Un operaio edile, 61 anni, è annegato e il corpo di un uomo di 50 anni è stato trovato da un drone e portato all’obitorio, ha detto il comandante della polizia di stato Emil Pavlov.

Poco dopo sono stati ritrovati i corpi di due donne, un giudice distrettuale di 54 anni e sua figlia, un medico di 30 anni. La loro auto è stata inghiottita dal fiume dopo che il ponte che stavano attraversando è crollato.

Martedì il tempo è improvvisamente peggiorato, seminando il panico tra i tanti turisti che approfittano del ponte.

La città più colpita di Kalebo ha dichiarato un giorno di lutto.

Strade bloccate, veicoli ribaltati, camper e case allagati: residenti e volontari aiutano a rimuovere i detriti mercoledì lungo la costa verso il confine turco, hanno detto i fotografi dell’AFP.

Era la prima volta da mesi che pioveva in 24 ore dal 1994, ha detto Alexander Dyartov, capo della squadra di soccorso.
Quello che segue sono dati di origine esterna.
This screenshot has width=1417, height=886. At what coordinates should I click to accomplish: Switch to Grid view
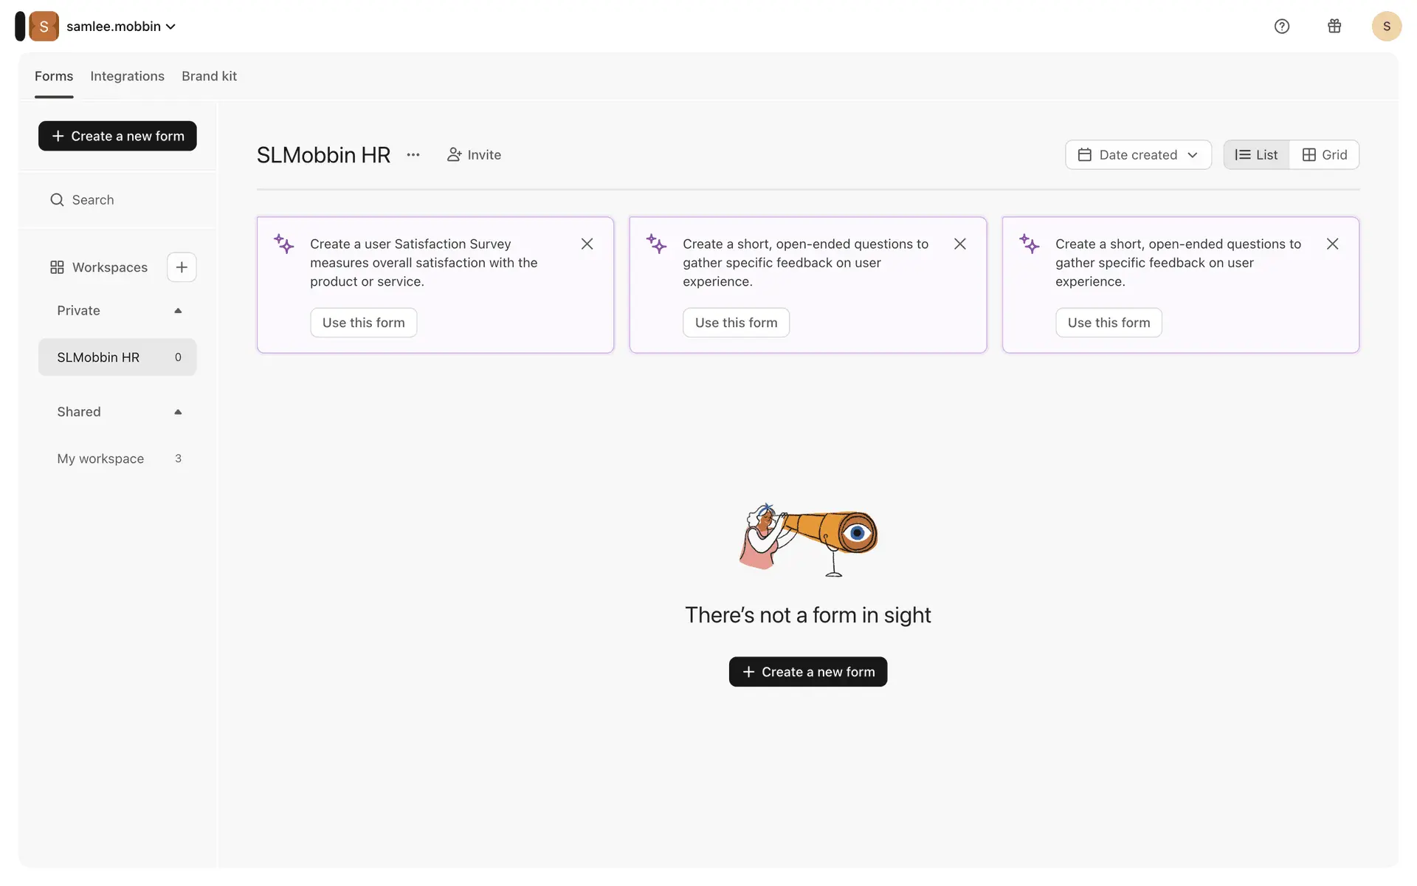coord(1325,155)
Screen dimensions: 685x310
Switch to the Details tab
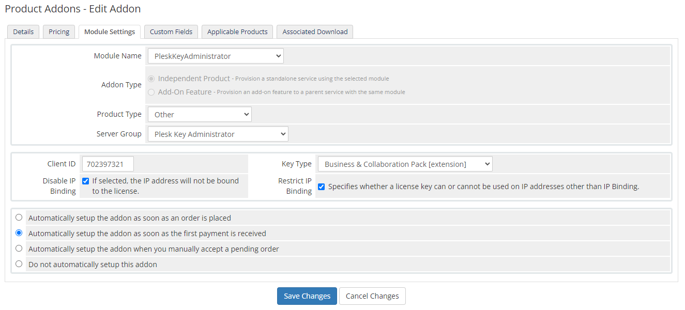click(23, 32)
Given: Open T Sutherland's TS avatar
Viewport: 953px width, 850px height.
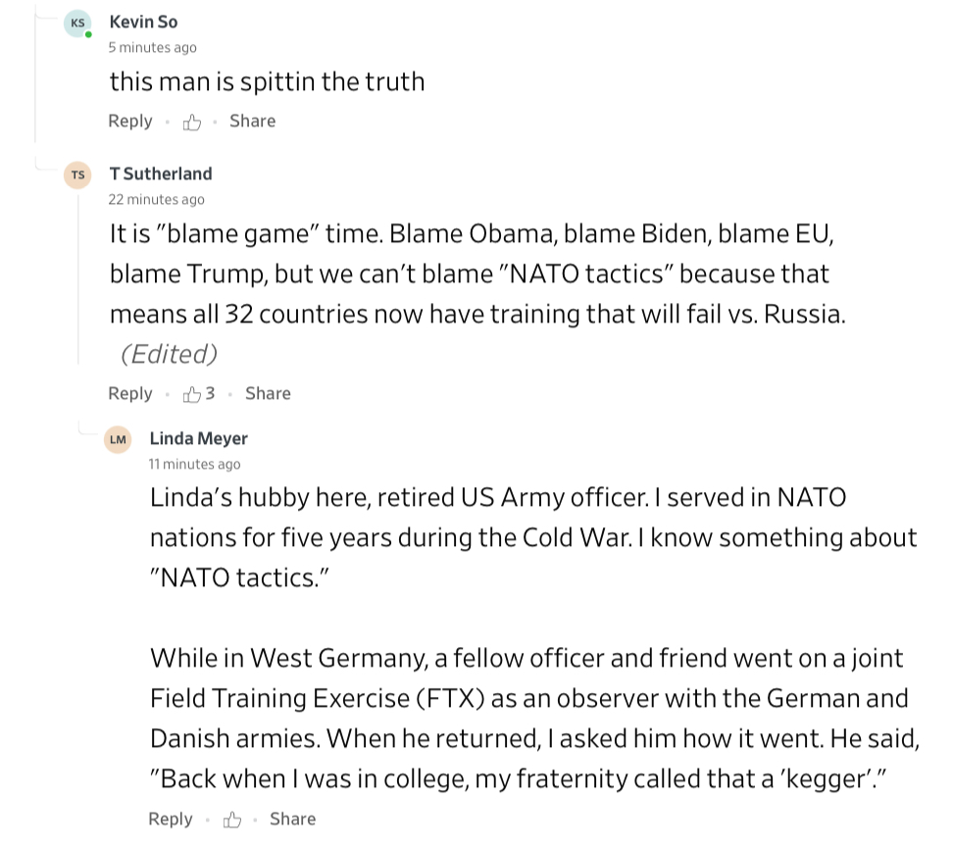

“4.000 persone sono state colpite”, ha detto il ministro del Turismo Karika Dinkova, che ha visitato la zona e ha avvertito delle difficoltà di evacuazione.

La costa del Mar Nero è raramente soggetta a inondazioni, ma il cambiamento climatico sta cambiando anche questo aspetto. In questo senso, il ministro dell’Ambiente Julian Popov ha avvertito che “le questioni relative allo sviluppo delle infrastrutture e alle sovrastrutture costiere” renderanno la situazione ancora più difficile.

Forti piogge hanno colpito anche Spagna, Grecia e Turchia, uccidendo più di una dozzina di persone.